EXTRAIT CITÉ>

Cette élection ne changeait rien à la situation de Charette, déjà chef incontesté de la Basse-Vendée, mais elle la consolidait et, dans les circonstances où l'on se trouvait, elle prenait une réelle importance, en faisant de lui l'unique général élu de tout le territoire insurgé, Mauges, Anjou, Haut-Poitou et Bocage. Tous ceux qui, naguère, l'ont considéré comme un allié indésirable et compromettant ont disparu ; Cathelineau mort ; d'Elbée, le second généralissime, réduit à l'inaction par ses blessures, retiré à Noirmoutier ; Bonchamp, mort, Lescure mort, le jeune Henri de la Rochejaquelein, — Monsieur Henri, comme l'appellent ses troupes, — fuit avec les débris de son armée à travers le Maine et la Bretagne ; Talmont, Stofflet sont avec lui, séparés de la Vendée par une barrière que la tactique des bleus rend infranchissable, la Loire. Sur la rive gauche du fleuve, Charette reste donc seul en état de batailler et il n'est pas étonnant qu'il entrevoie, maintenant que son titre de général ne peut plus être contesté, la possibilité d'étendre son commandement à tout le pays, de Saumur aux Sables-d'Olonne, nul n étant en situation désormais de lui disputer la prééminence.

DONNÉES FOURNIES>
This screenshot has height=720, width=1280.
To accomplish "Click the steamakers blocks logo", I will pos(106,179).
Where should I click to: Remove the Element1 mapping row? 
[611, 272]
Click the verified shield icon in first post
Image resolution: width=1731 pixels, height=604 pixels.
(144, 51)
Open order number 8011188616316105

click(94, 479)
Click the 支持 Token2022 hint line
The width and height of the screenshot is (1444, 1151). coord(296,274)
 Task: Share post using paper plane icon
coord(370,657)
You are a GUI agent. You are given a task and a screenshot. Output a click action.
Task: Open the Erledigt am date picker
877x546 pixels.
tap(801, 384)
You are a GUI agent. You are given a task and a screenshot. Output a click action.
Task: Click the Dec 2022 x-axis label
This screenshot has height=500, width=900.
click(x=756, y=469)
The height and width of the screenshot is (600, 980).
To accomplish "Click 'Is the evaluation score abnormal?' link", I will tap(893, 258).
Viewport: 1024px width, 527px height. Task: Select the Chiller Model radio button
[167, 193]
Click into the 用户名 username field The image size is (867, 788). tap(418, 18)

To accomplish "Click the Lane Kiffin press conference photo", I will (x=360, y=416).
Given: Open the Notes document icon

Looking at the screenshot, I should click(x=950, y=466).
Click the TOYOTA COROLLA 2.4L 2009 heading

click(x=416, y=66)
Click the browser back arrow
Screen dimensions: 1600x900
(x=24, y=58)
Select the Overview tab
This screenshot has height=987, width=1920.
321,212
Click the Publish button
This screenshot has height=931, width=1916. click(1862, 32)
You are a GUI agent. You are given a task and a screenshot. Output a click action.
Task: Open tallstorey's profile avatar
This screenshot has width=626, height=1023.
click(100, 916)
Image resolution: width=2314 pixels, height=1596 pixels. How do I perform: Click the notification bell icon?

LISTE DES TÂCHES>
- 1) D'après l'extrait cité, où d'Elbée s'est-il retiré ?
- 2) Pour chacune des affirmations suivantes, dites si elle concorde avec l'extrait cité en répondant par oui ou par non, puis citez les mots décisifs. (a) Avant cette élection, Charette était déjà le chef incontesté de la Basse-Vendée. (b) Bonchamp est réduit à l'inaction par ses blessures. (c) L'élection fait de Charette l'unique général élu de tout le territoire insurgé.

LISTE DES RÉPONSES>
- 1) À Noirmoutier.

- 2)
(a) Oui : « déjà chef incontesté de la Basse-Vendée ».
(b) Non : « Bonchamp, mort ».
(c) Oui : « en faisant de lui l'unique général élu de tout le territoire insurgé ».